In Genesis he says this world is suited to its purpose and in that respect pronounces is “good”. But Genesis also describes in detail what flowed from the first human disobedience of God's commands. God would not micro-manage the natural order to make it function perfectly.
As a result of Humans disobeying God, nature had to limp along with self regulating and self balancing systems. So the cruelty of the food chain. So drought and flood, so earthquake and wild-fire. We cannot honestly “blame” God for not micro managing nature for our benefit when as humans we rejected him and his plans and chose to try to play the role of gods ourselves.
Of course this universe is not God's last word.
One purpose of the world, which it achieves despite our rejection of God's management of it, is this:
Producing people who choose to love God: people he will have live with him forever in heaven.

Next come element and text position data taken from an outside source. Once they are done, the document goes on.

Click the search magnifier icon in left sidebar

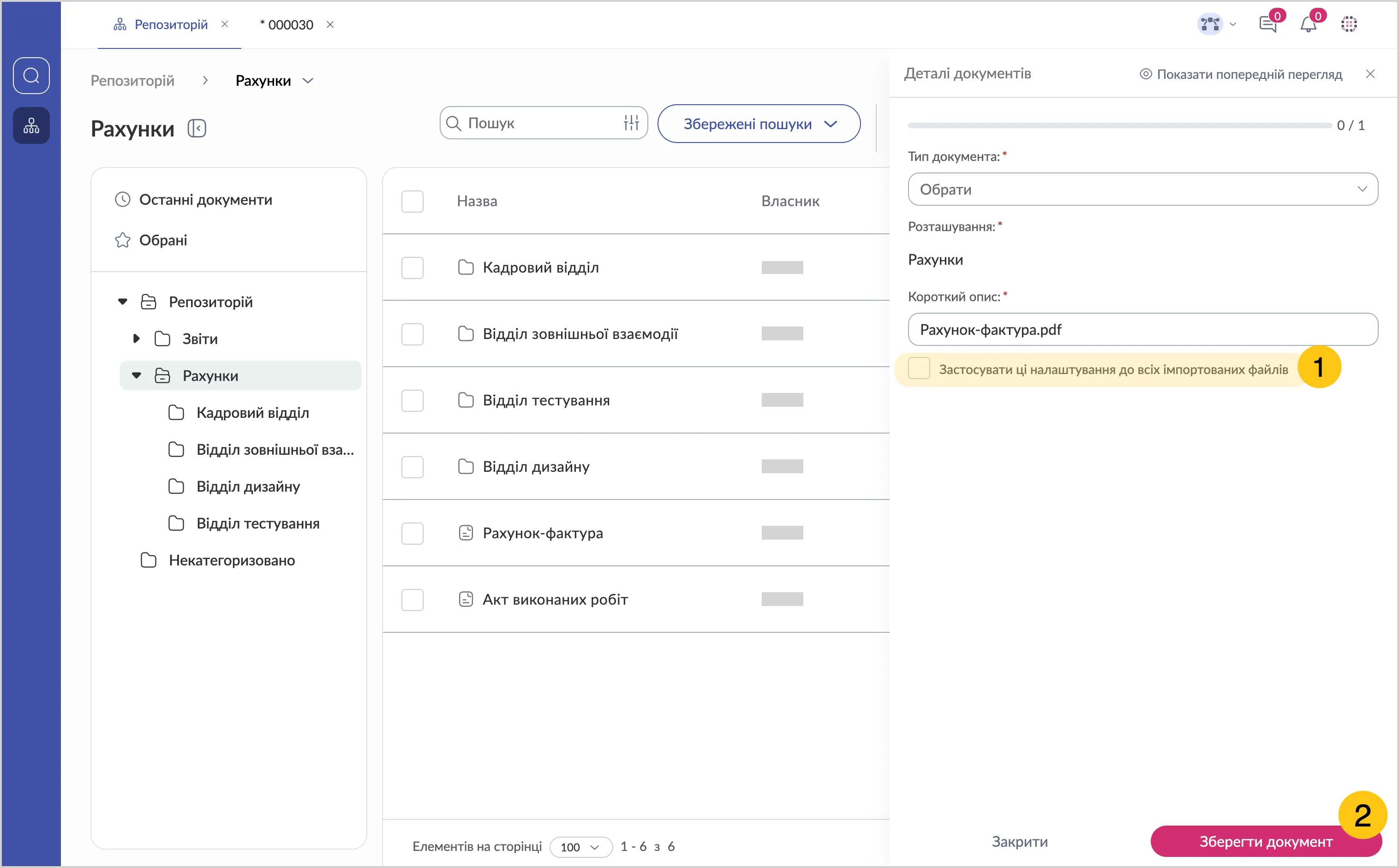[31, 75]
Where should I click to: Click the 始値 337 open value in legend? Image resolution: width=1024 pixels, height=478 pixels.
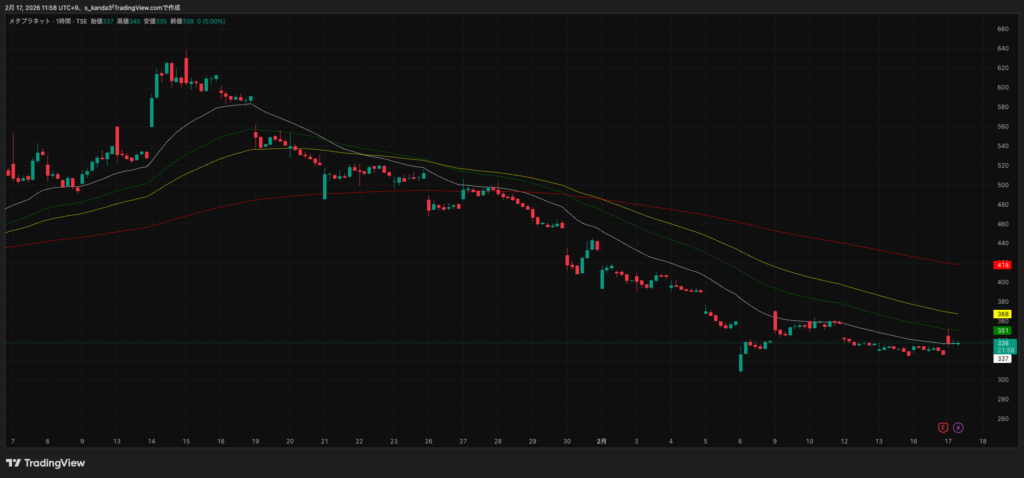point(101,20)
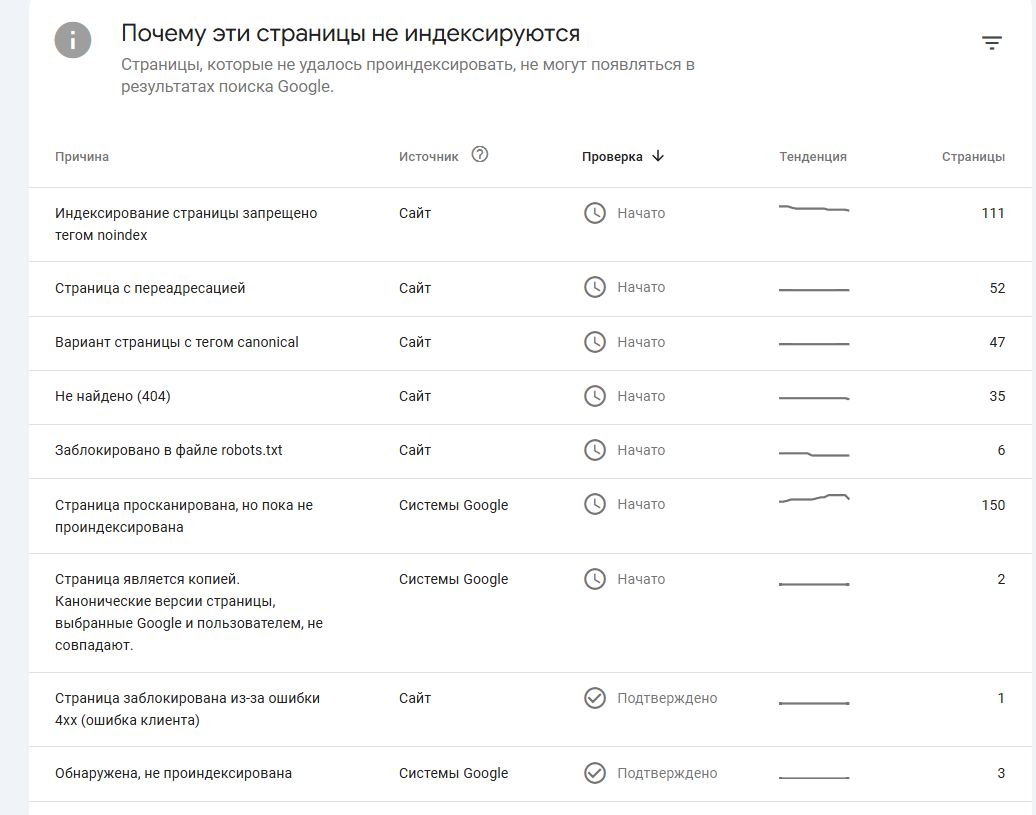Click the help icon next to Источник
This screenshot has width=1036, height=815.
click(x=480, y=155)
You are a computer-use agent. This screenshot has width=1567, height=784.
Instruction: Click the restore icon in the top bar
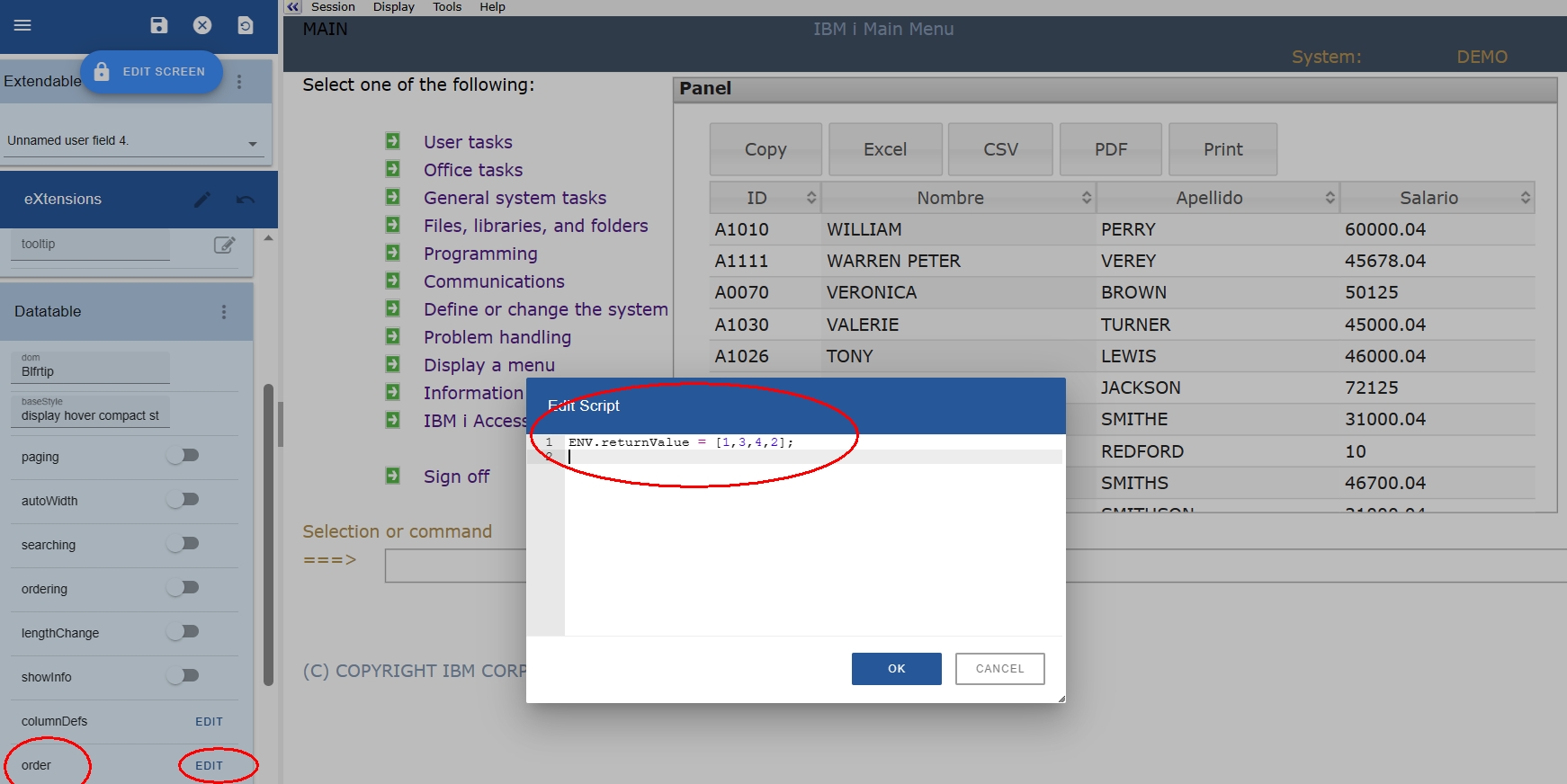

That might indeed be its main purpose. It certainly achieves that effectively regardless of the suffering caused by human choices or disease or natural disasters. The Bible, ever since the first human rebellion against God, has described this world as broken. God has promised the people who choose him that he plans for them to enjoy one “where there is no more crying or death or pain, for the old order of things has passed away.”
One day this planet will be destroyed. Those who have chosen to love God will get to inhabit a world which is managed to prevent suffering. Heaven, God's new creation is the real expression of his goodness and power.